DATASET
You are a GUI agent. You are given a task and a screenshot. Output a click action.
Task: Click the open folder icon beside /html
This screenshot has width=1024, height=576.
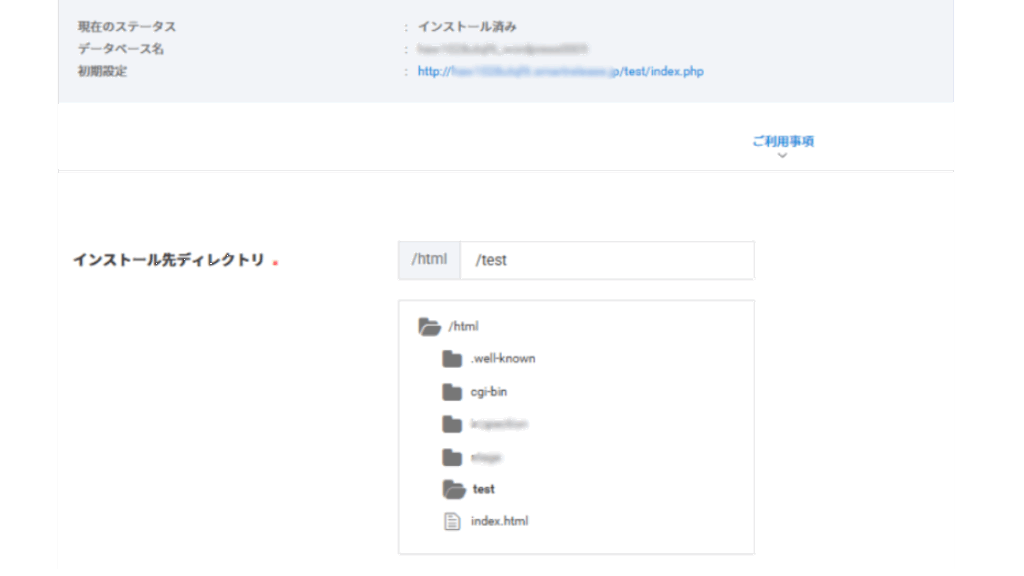(x=430, y=326)
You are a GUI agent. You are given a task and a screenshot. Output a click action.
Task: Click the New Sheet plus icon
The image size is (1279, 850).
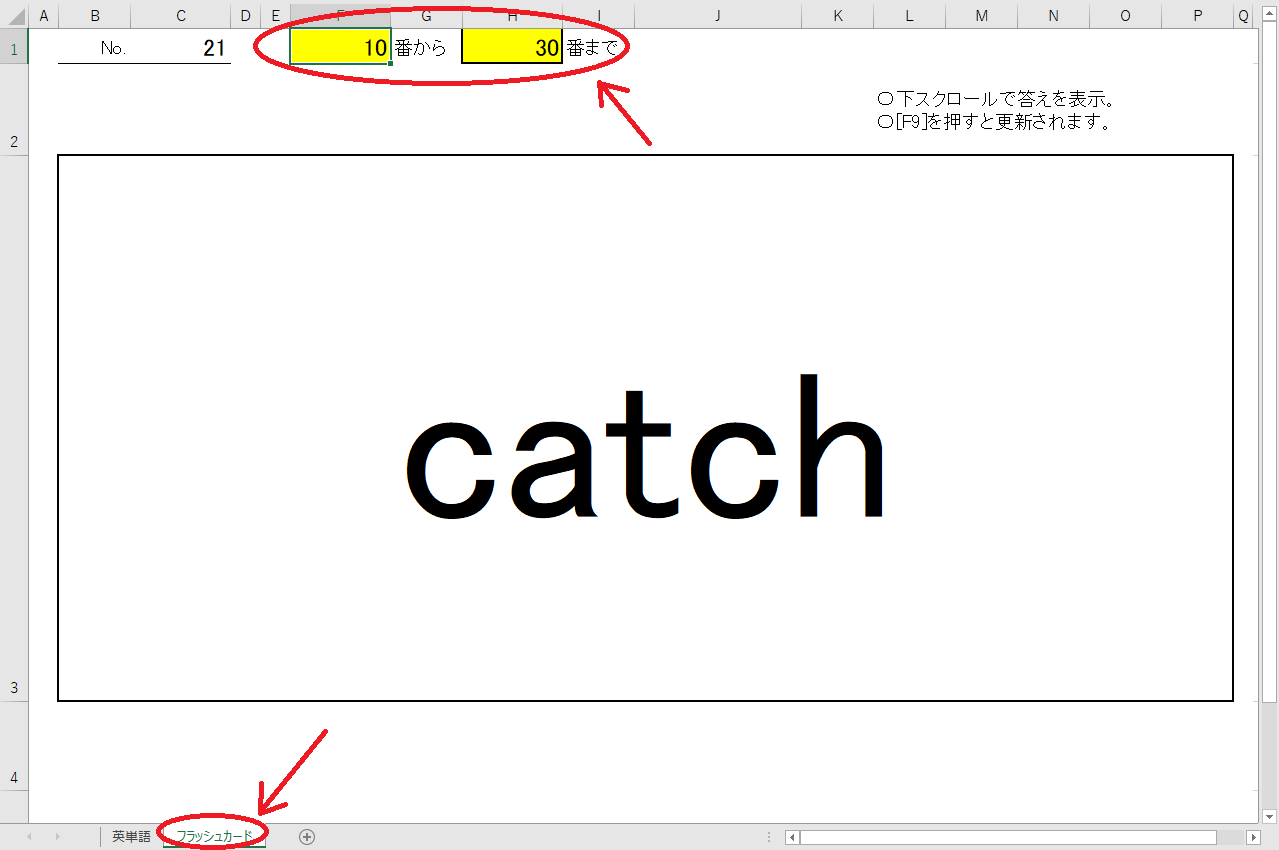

TASK REQUIREMENTS
Turn the material above into a numbered list with one line per item, and skip any blank lines. Leave out the pictures.

TASK RESPONSE
1. You are a GUI agent. You are given a task and a screenshot. Output a click action.
2. Task: Click the open folder icon beside /html
3. This screenshot has width=1024, height=576.
4. (x=430, y=326)
5. You are a GUI agent. You are given a task and a screenshot. Output a click action.
6. Task: Click the New Sheet plus icon
7. The image size is (1279, 850).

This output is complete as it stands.